Security by
Design
Architects of buildings have a set of rules and requirements to make sure their result is structurally safe and secure. It’s no different in the world of cyber security, with a set of criteria that need to be met and tasks that need to be done to be cyber safe. We call this security by design.
In a bit more detail:
Security by design ensures the system architecture of your business is secure. Making sure the hardware, software and data management necessary to undertake the operation of your business are designed to be as secure as possible, enforcing authentication, authorisation, confidentiality, data integrity, privacy, accountability, availability, safety and non-repudiation requirements, even when the system is under attack. Based around design and theory, it works in combination with environmental security (the practical application), utilising best practice principles and tactics to minimise potential exposure, thus reducing risk.

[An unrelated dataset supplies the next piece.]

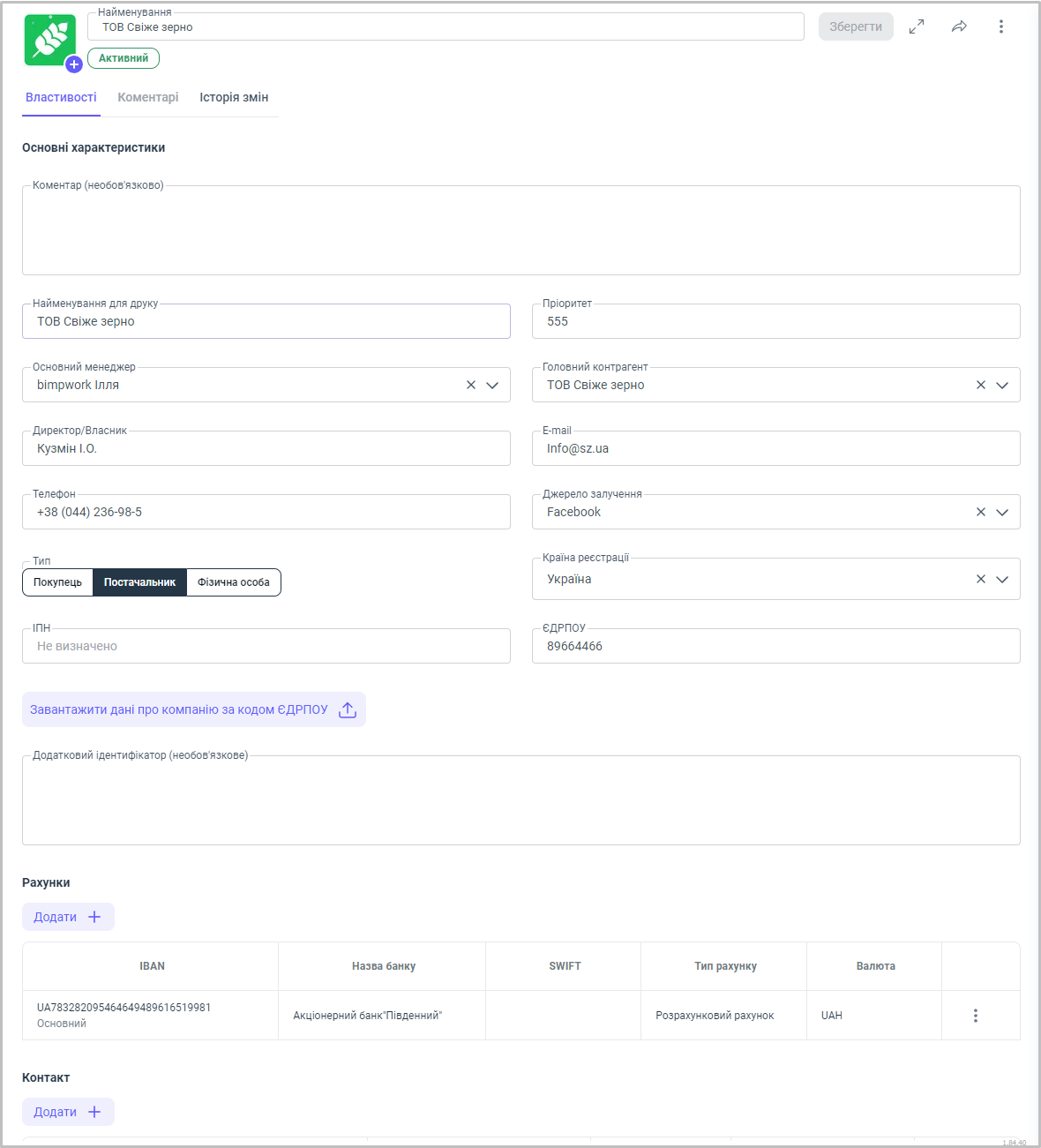Screen dimensions: 1041x1148
Task: Open the three-dot menu in the header
Action: pyautogui.click(x=1000, y=26)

Here are 4 quick wins to start you on your cyber-health journey to improve in security by design; click on the icon or scroll down to see more detail:
Understand how and where your data is used
Before you can meaningfully design a secure system, you need to understand how your business uses data and how and where it is used. Factors such as how data is used, how often data is used, how it is shared, where it is stored all form part of the overall picture of how best protect your company’s data.
Some simple steps you can take to understand your data are:
- Categorise your data and its importance to the business if it were lost, altered or publicly exposed (this information can be taken from your asset register)
- Map out where data is stored and how it is shared. E.g, it may be stored on a cloud service and shared with customers using a web service or it may just be stored on a laptop
- Work out where the data is most at risk, for instance a laptop with sensitive information could be stolen or data sent across unencrypted channels could be easily read
Define your security controls and apply them to projects, new systems, etc
Now that you know how and where your data is used, you can start to design the security controls to keep it safe. In some instances, especially cloud services a lot of security may already be applied and using the knowledge of what data is important and how your data will be used, informs you of what control may need to be applied. You can use our handy XaaS Security by Design checklist to help you if you don’t know where to start.
Some simple steps you can take to define your security controls are:
- Where data is accessed, think about how people are authenticated (prove they are who they are) and authorised (gain access to only what they are allowed)
- When data is stored or transmitted, how and where can encryption be applied to ensure it cannot be accessed or altered?
- Create a set of rules that can be consistently applied to every new system
Ensure assets are encrypted such as laptops, server, mobile phones
One of the most common ways that a business’s data is exposed is through the loss of laptops, mobile phones or removeable media (USB sticks). We have all heard about government officials leaving laptops or important papers on trains or thieves walking out of premises with computers and servers.
Some simple steps you can take to protect data held on portable devices are:
- Make sure your computers and servers have their hard drives encrypted. All modern operating systems provide this option, such as Microsoft Bit Locker or Apple’s FileVault
- Ensure your mobile devices such as phones and tablets are password protected and encrypted
- Encrypt any removable media (such as USB sticks) that contain sensitive information either by using either file level encryption (i.e., encrypted Zip archive) or software or hardware level encryption provided by the device
Ensure important systems have appropriate redundancies
Making sure you have access to important systems and data that allow your business to work means that you should think about building redundancy into your system design.
This can range from physical redundancy (making sure that important systems have backup power or dual power / network connectivity) to fully redundant systems that automatically fail-over.
For a small office this can be as simple as having a backup 4G router to provide redundant internet access if broadband is lost. For larger enterprises, this is more likely to be making sure you have designed systems that replicate, so that the data you need is always available.
Most cloud services provide redundancy as part of their service, but it is important to check that this is the case.
Some simple steps you can take to build in redundancy are:
- Work out which systems your business needs and how long you can work without them
- Have spare hardware available for your critical devices (such as internet routers / laptops etc)
- For critical in-house systems, can information be made available on another system or in the cloud?